● OBJECTIVE 1:
In the forum thread about Catalyst 6.4, which Catalyst version does Satchmo suggest using instead?
● OBJECTIVE 2:
Copy verbatim the stretch of the Catalyst 6.4 forum thread from "## Satchmo (Apr" through "from the ram.".
● OBJECTIVE 3:
Extend the Catalyst 6.4 forum thread with the posts that might follow its final reply.

● SOURCE TEXT:
# Catalyst 6.4



## Zaine (Apr 26, 2006)

So does the latest ATI Tool work with the latest catalyst cause mine does lag the cube a bit..

Also what would be best for games, overclocking mem or core?


----------



## Satchmo (Apr 26, 2006)

alot of people are experiencing problems with using catalyst 6.4 altogether.

i personally suggest using 6.3

overclocking is meant to increase performance for games from any angle. if u overclock the gpu, instructions will be processed faster. if you overclock ram, data will be transfered faster to and from the ram.

overclock both to a safe level, and you should see some performance gains.

welcome to the forums by the way.


----------



## Zaine (Apr 26, 2006)

Hey thanx,
So if i just add remove programs --> Catalyst 6.4 now where do i get 6.3?

Also if i leave ATI Tool running after while it just turns off my monitor and i have to restart..?


----------



## Solaris17 (Apr 26, 2006)

just google catalys 6.3 and im sure you can get them hear to....as for the screen going blakc and need ing to restart the puter thats a stability issue your clocking it to high.


----------



## Zaine (Apr 26, 2006)

ok im using 6.3 now and its still jittering and not picking up all the little yellow dots as artifacts.


----------



## Polaris573 (Apr 26, 2006)

What video card do you have, and what version of ATItool are you using?

● RECORDED INFORMATION:
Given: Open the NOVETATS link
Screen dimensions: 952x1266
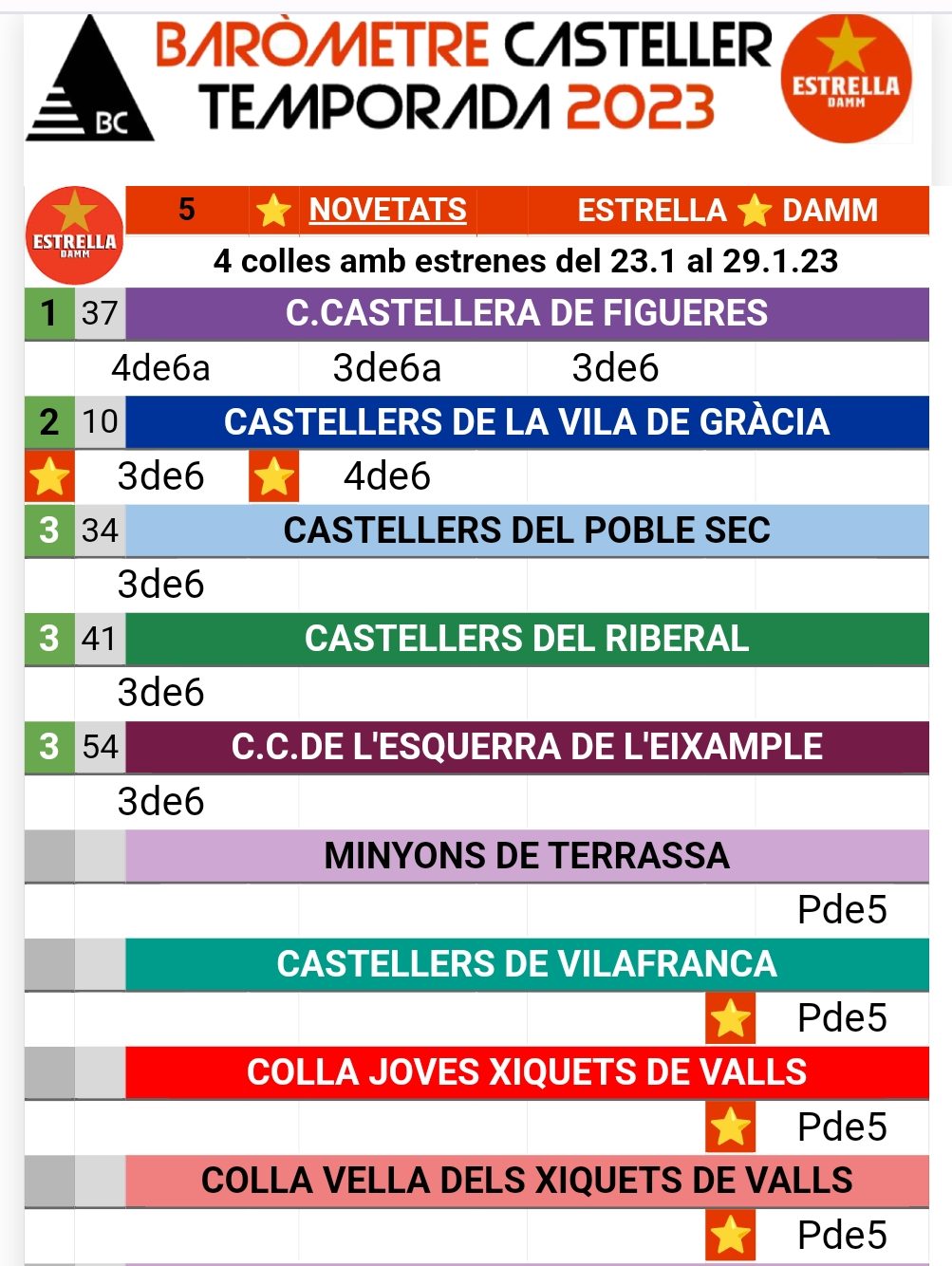Looking at the screenshot, I should pyautogui.click(x=387, y=210).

● FINAL RESULT 1:
Satchmo suggests using Catalyst 6.3.

● FINAL RESULT 2:
## Satchmo (Apr 26, 2006)

alot of people are experiencing problems with using catalyst 6.4 altogether.

i personally suggest using 6.3

overclocking is meant to increase performance for games from any angle. if u overclock the gpu, instructions will be processed faster. if you overclock ram, data will be transfered faster to and from the ram.

● FINAL RESULT 3:
----------



## Zaine (Apr 26, 2006)

ATI Radeon 9600XT 256  and latest latest ATI Tool that means 0.25b 14


----------



## Polaris573 (Apr 26, 2006)

Since you're using a 9600 you don't need to be using the latest beta version.  Download the last stable version .24.  Also, the 9600xt is an older card and atitool is designed to be demanding on new cards.  My 9800 ran it slightly jerky as well, I think it's just something that has to be put up with on older cards.  The cube doesn't have to run flawlessly as long as it's doing it's job of heating up your card.


----------



## JdPower (Apr 26, 2006)

I have noticed with the new ATItool beta 0.25 that my cube has a lag to it, feels rather "unstable". When i used the beta 0.24 it had no lag! I am also having a freezing problem. I am starting to think that my card or computer doesnt like the beta 0.25. By the way I have the X800GTO switched to 16pipes. 

Jd.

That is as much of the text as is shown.